# Moving to US from UK with children



## hrw81 (Jan 19, 2013)

Hi
Well this is a general request for information from anyone who has made the move from the UK to the US with young children. I have a 9 year old and a 3 year old from a previous relationship and am currently pregnant by my American partner. As it's so hard for him to come here because I dont earn the minimum financial requirement we are obviously looking at me and the children moving there. However I am of course extrememly wary as to how easy the kids would find such a big change emotionally, the education systems being so different, leaving family and friends etc. The 3 year old I don't see being a problem as he's young enough to adjust easily but my 9 year old is a concern. I just wondered if there's anyone who has been in a similar situation who would share with me how their experience was and any tips on making it as easy on the kids as possible. Thanks for reading


----------



## Davis1 (Feb 20, 2009)

The kids wll adapt quicker than you will
your hardest part may be getting permission from the other parent to 
remove them from the UK


----------



## hrw81 (Jan 19, 2013)

Thanks for the reply, I was thinking they probably would. They haven't had contact with their fathers in years (not my choice) and I can't even contact them to get permission if I wanted to. Is this something I need in writing do you know?


----------



## twostep (Apr 3, 2008)

hrw81 said:


> Thanks for the reply, I was thinking they probably would. They haven't had contact with their fathers in years (not my choice) and I can't even contact them to get permission if I wanted to. Is this something I need in writing do you know?


Are you legally holding sole custody for both?


----------



## hrw81 (Jan 19, 2013)

Yes, I believe so. They live with me, I provide for them alone. My oldest's father does not have parental responisbility for her but my youngest's father does due to the law change in 2002. However he hasn't had any contact at all in 3 years (of his 4 year life). I assume because there is no court order in place for access that I do have sole custody?


----------



## Davis1 (Feb 20, 2009)

hrw81 said:


> Thanks for the reply, I was thinking they probably would. They haven't had contact with their fathers in years (not my choice) and I can't even contact them to get permission if I wanted to. Is this something I need in writing do you know?


get a court to agree to their removal


----------



## hrw81 (Jan 19, 2013)

Thanks, I'll look into that. Hope it won't be a problem!


----------

Exercise prompt.
Reproduce the forum thread from "Yes, I believe" to "have sole custody?", changing "court order" to "legal agreement" throughout.

Dataset section.
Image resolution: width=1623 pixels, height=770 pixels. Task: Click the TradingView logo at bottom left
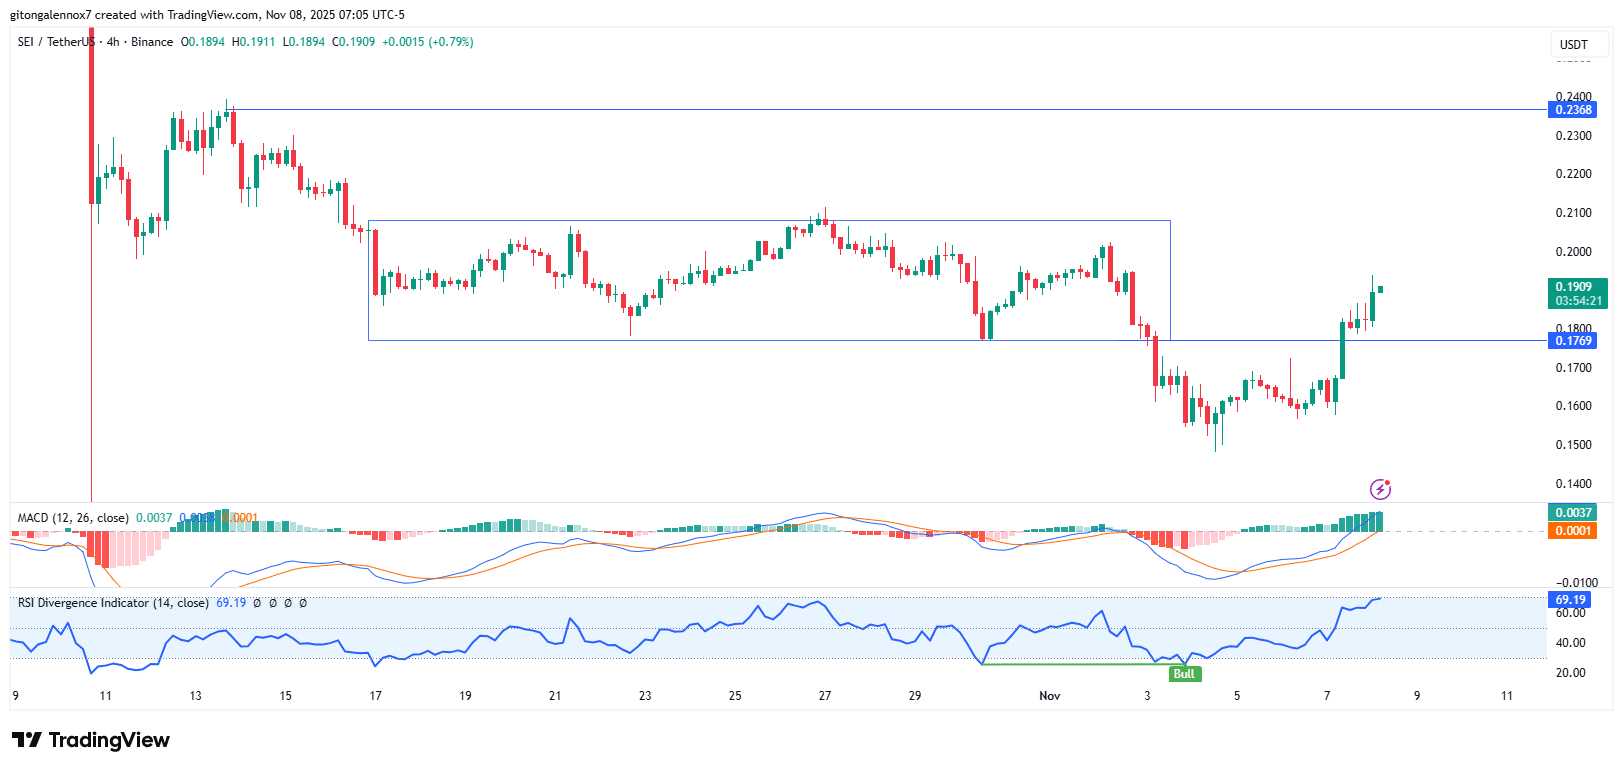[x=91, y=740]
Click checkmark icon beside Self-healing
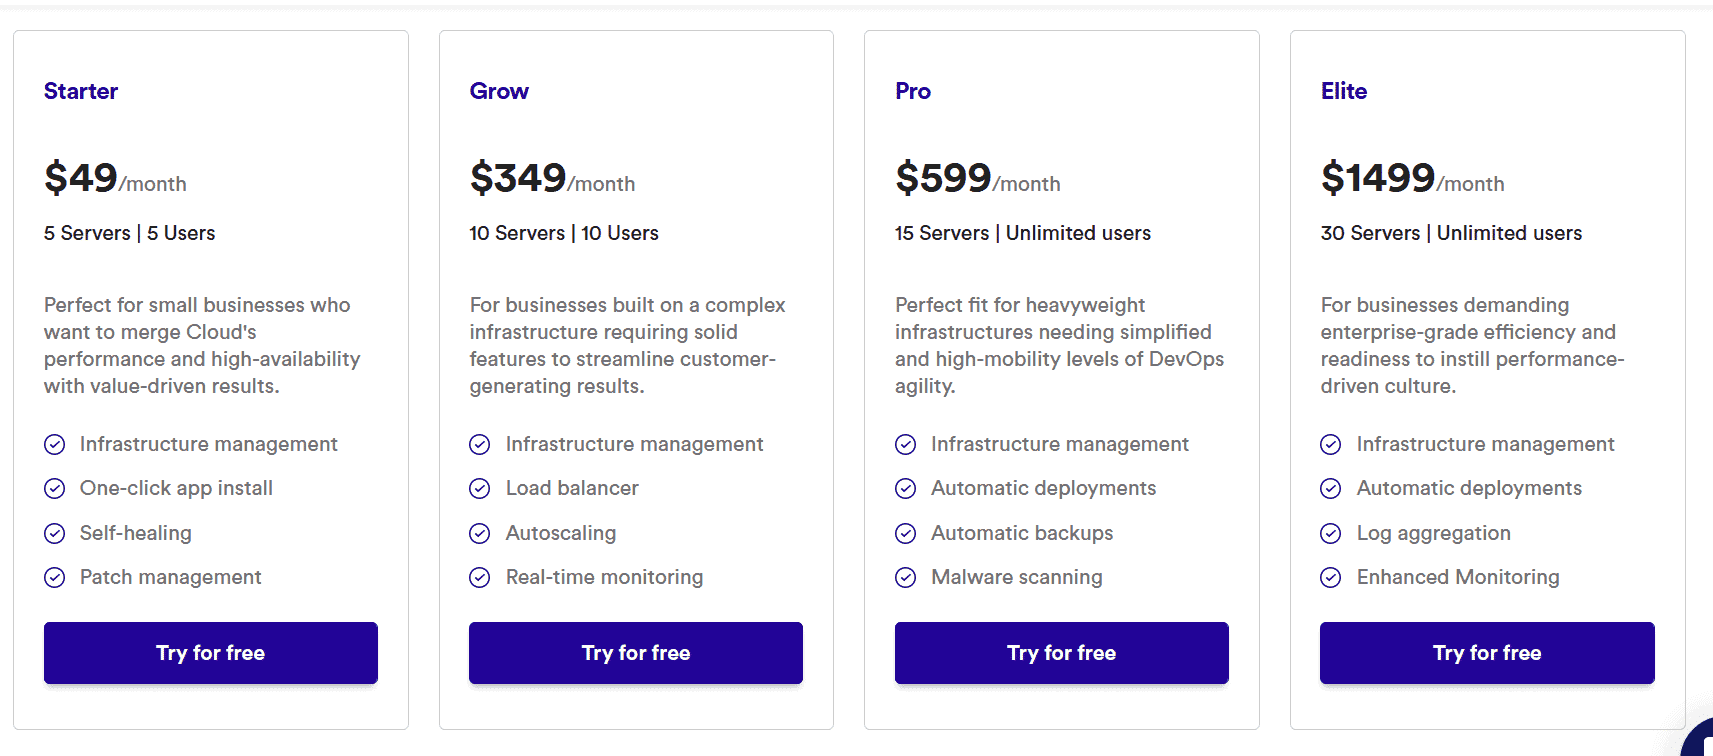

Correct answer.
Yes, I believe so. They live with me, I provide for them alone. My oldest's father does not have parental responisbility for her but my youngest's father does due to the law change in 2002. However he hasn't had any contact at all in 3 years (of his 4 year life). I assume because there is no legal agreement in place for access that I do have sole custody?